- Also known as
-
Louise Bourgeois
-
primary name: Bourgeois, Louise
- Details
- individual; sculptor/medallist; painter/draughtsman; printmaker; French; American (USA); Female
- Life dates
- 1911-2010
- Biography
- Born in Paris on Christmas day 1911, where her parents ran a business restoring tapestries, Bourgeois entered the Sorbonne and studied mathematics in 1932. She then decided to take up art and in 1935 enrolled initially at the Ecole des Beaux-Arts and then at a number of studio-schools, including the Académie Julian and the Grand Chaumière. In 1938 she married the American art historian Robert Goldwater, and they moved to New York where she enrolled at the Arts Students League. She studied painting under the Czech modernist Vaclav Vytlacil, and from 1938 until the early 1940s made lithographs with the League's printer, Will Barnet. At home she taught herself to make woodcuts and linocuts. A number of her early prints draw upon domestic life at the family's rural place at Easton, Connecticut.
From 1946 to 1949 Bourgeois worked intermittently at Hayter's Atelier 17, where she became friends with Joan Miró and several émigré artists. She sensed Hayter's exasperation with her as a beginner, and later recalled the workshop as 'an anxious environment' (Bourgeois, in interviews with Deborah Wye 1992-93; cited by Wye and Smith, p. 27). She produced some thirty-eight intaglio prints during this period at Atelier 17, the most important of which were her seminal suite of nine engravings from 1947, He Disappeared into Complete Silence. After Hayter's return to Paris in 1950, Bourgeois ceased working at Atelier 17, and for the next twenty years concentrated on making sculpture. Her first solo exhibition of sculpture was at the Peridot Gallery, New York, in 1949, with further shows in 1950 and 1953. In 1951 the Museum of Modern Art acquired her narrow, upright wood sculpture, Sleeping Figure, 1950.
Bourgeois returned to printmaking following the death of her husband in 1973. To cope with the loss, she taught printmaking at the School of Visual Arts, New York, from 1974 to 1977. She was an unconventional teacher, making the students question their intentions behind the imagery, and left the teaching of the technical aspects of printmaking to an assistant. Although a few prints were made during this period, her return to printmaking became fully engaged from the late 1980s. She began to work with a series of publishers, including Galerie Maeght, Paris, Peter Blum Editions, New York, and latterly Harlan and Weaver in New York. She also began to reissue some of her earlier engravings using photogravure.

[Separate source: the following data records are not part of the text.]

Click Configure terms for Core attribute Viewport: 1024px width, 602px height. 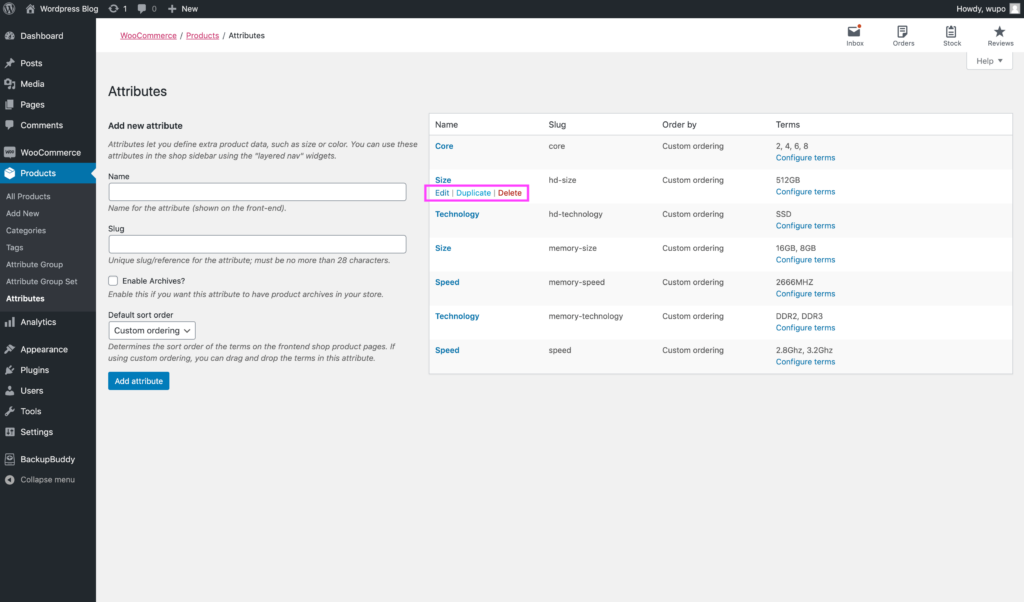click(x=805, y=158)
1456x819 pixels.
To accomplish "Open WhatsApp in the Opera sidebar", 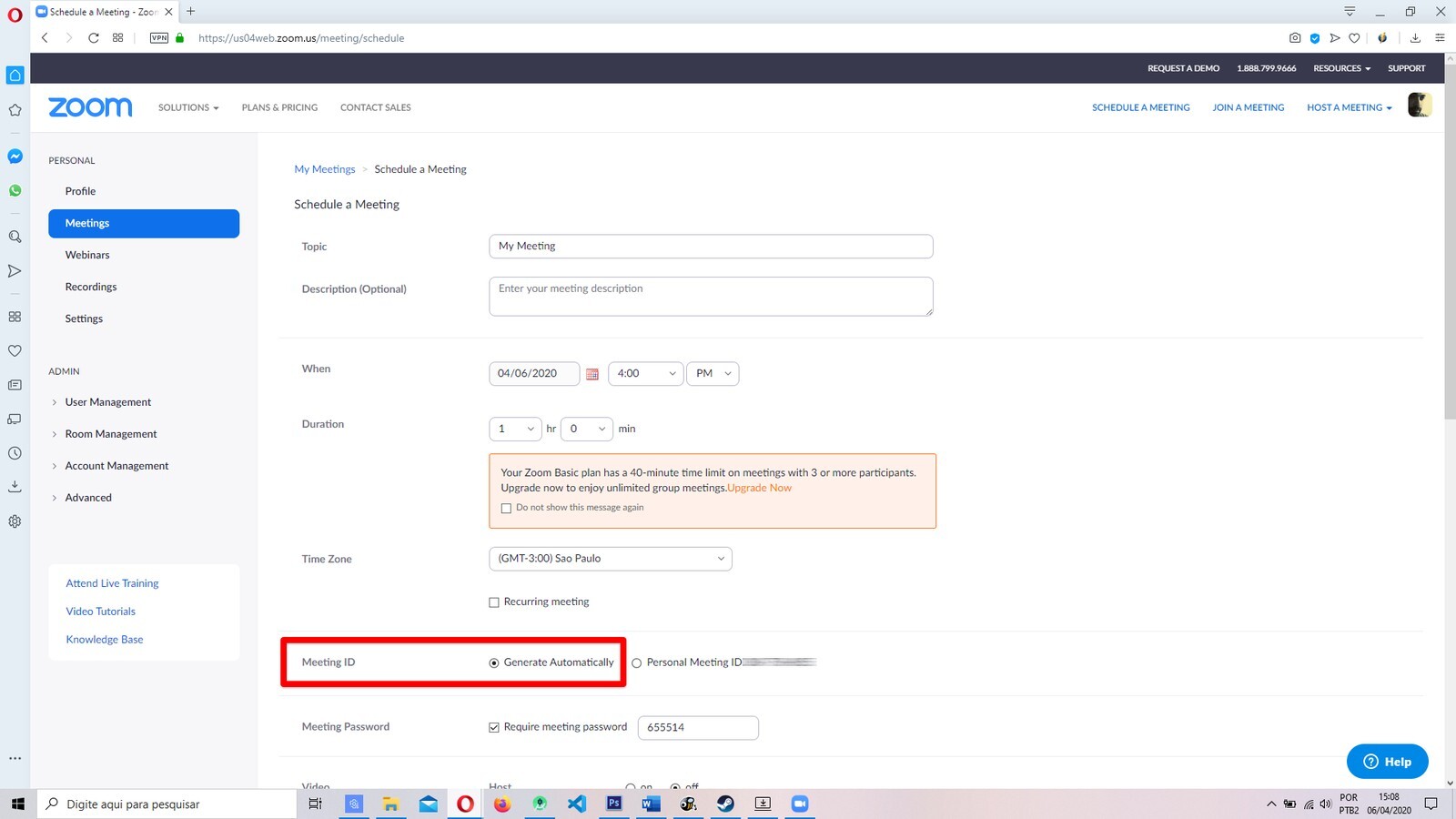I will coord(15,191).

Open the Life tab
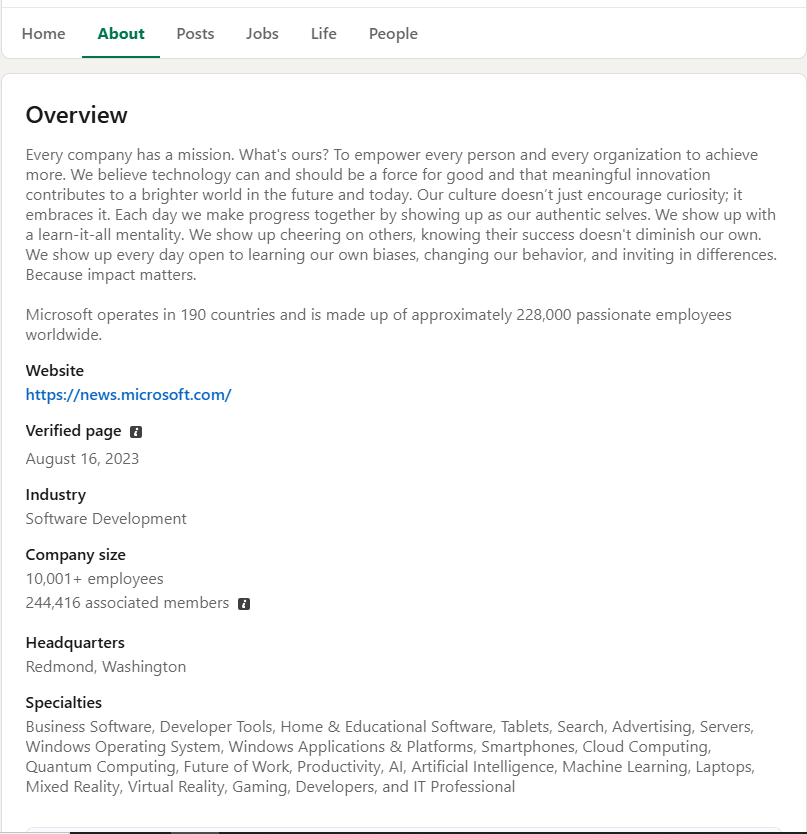click(x=323, y=34)
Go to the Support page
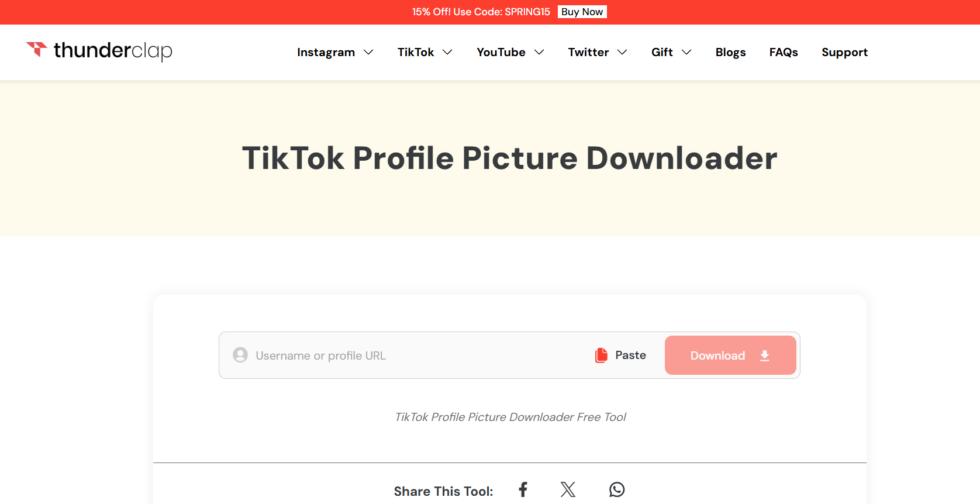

Bourgeois continued to be highly active as a sculptor and printmaker. In 1990 she presented her entire printed oeuvre to the Museum of Modern Art, New York, with subsequent additions of new work. She died in New York on 31 May 2010 at the age of 98.
- Bibliography
- Frances Morris and Marie-Laure Bernadac, eds, 'Louise Bourgeois', exh. cat., London: Tate Modern, 2007
Deborah Wye and Carol Smith, 'The Prints of Louise Bourgeois', New York: The Museum of Modern Art, 1994 (catalogue raisonné)
Emmanuel Pernoud, 'Louise Bourgeois: estampes', exh.cat., Paris: Bibliothèque nationale de France, 1995 (brochure)
Deborah Wye, 'Louise Bourgeois: An Unfolding Portrait. Prints, Books and the Creative Process', exh. cat., New York: Museum of Modern Art, 2017 (print retrospective)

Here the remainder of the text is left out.